__RECORDS TO PROCESS__

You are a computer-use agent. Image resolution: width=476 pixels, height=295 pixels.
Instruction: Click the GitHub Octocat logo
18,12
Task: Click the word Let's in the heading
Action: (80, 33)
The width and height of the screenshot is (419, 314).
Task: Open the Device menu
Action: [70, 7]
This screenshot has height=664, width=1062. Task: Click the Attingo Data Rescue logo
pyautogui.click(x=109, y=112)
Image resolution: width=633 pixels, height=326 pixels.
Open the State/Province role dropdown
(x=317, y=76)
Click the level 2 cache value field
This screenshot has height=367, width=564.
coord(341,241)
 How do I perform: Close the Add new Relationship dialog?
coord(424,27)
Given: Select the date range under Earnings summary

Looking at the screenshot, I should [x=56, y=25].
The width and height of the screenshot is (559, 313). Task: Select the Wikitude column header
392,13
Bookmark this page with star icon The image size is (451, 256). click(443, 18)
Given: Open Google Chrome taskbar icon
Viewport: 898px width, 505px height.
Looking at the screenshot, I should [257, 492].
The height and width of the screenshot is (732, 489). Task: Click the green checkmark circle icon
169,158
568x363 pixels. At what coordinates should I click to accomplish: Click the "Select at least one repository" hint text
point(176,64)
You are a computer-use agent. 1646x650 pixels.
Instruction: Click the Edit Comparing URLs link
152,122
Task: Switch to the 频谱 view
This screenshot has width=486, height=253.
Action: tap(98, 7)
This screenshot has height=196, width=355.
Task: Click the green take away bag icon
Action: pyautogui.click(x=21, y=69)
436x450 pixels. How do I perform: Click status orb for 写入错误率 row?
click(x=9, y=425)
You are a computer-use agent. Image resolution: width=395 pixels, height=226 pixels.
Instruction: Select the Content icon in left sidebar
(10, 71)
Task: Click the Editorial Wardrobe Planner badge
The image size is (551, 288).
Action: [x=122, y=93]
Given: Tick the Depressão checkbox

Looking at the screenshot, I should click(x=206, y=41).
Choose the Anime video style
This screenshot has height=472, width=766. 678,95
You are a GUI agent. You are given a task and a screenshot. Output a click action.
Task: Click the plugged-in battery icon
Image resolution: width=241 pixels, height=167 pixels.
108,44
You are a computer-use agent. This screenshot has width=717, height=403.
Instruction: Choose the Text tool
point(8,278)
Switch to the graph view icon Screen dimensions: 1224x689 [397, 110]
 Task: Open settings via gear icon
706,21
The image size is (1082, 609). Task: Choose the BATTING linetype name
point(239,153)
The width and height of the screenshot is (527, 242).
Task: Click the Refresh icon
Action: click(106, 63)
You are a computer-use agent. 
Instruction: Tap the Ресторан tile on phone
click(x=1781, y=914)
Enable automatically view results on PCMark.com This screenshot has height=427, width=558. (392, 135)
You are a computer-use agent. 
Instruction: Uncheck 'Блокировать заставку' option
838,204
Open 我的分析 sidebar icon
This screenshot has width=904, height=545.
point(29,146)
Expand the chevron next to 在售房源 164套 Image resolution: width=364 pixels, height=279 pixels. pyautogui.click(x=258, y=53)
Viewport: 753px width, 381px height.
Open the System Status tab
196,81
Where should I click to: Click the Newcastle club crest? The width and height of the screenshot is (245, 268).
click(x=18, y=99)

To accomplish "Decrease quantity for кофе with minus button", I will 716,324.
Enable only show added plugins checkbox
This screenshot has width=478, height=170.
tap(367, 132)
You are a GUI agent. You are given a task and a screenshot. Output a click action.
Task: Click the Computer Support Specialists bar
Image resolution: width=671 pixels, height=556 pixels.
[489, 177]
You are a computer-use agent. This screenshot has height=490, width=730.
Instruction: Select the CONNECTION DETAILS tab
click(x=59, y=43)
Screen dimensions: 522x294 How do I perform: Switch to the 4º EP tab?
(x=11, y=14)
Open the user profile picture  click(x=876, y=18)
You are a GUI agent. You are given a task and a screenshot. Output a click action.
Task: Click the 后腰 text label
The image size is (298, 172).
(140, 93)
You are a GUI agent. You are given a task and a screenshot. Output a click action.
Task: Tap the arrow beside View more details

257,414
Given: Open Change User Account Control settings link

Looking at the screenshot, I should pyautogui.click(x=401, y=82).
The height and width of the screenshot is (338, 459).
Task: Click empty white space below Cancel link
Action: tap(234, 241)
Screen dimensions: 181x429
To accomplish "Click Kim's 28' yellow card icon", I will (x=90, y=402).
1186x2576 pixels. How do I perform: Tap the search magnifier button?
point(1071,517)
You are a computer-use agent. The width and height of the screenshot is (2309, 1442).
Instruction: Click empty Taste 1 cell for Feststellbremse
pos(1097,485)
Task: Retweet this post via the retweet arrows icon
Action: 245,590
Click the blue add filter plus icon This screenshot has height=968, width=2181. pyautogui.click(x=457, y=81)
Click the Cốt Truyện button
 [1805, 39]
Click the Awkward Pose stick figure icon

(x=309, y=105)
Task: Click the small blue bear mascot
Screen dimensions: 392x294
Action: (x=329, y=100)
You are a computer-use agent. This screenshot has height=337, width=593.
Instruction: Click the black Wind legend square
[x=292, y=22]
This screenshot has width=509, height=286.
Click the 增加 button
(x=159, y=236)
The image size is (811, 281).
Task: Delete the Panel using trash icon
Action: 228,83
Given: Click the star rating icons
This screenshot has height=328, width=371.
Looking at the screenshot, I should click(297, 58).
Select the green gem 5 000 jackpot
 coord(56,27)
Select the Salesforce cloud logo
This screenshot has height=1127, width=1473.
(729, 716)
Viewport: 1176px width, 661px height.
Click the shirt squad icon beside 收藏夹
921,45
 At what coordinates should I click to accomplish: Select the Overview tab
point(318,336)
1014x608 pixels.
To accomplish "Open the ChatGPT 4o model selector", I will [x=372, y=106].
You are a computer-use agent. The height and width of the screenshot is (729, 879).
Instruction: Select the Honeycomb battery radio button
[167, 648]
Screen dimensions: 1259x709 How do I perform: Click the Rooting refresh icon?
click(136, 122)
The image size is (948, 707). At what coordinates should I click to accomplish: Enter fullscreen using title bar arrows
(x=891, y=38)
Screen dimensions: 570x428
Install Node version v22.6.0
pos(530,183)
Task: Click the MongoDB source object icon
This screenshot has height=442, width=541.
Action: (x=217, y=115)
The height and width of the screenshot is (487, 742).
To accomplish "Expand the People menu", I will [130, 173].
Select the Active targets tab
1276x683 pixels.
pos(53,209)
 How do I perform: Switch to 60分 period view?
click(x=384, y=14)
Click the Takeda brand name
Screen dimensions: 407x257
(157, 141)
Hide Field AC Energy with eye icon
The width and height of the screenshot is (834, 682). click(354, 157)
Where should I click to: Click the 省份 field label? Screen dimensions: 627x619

__WHAT YOU SHOULD DO__
Count the lines in the listing that contain the string "sidebar", treating uppercase and lowercase as different. Reply with the number alone.

__WRITTEN REPLY__
2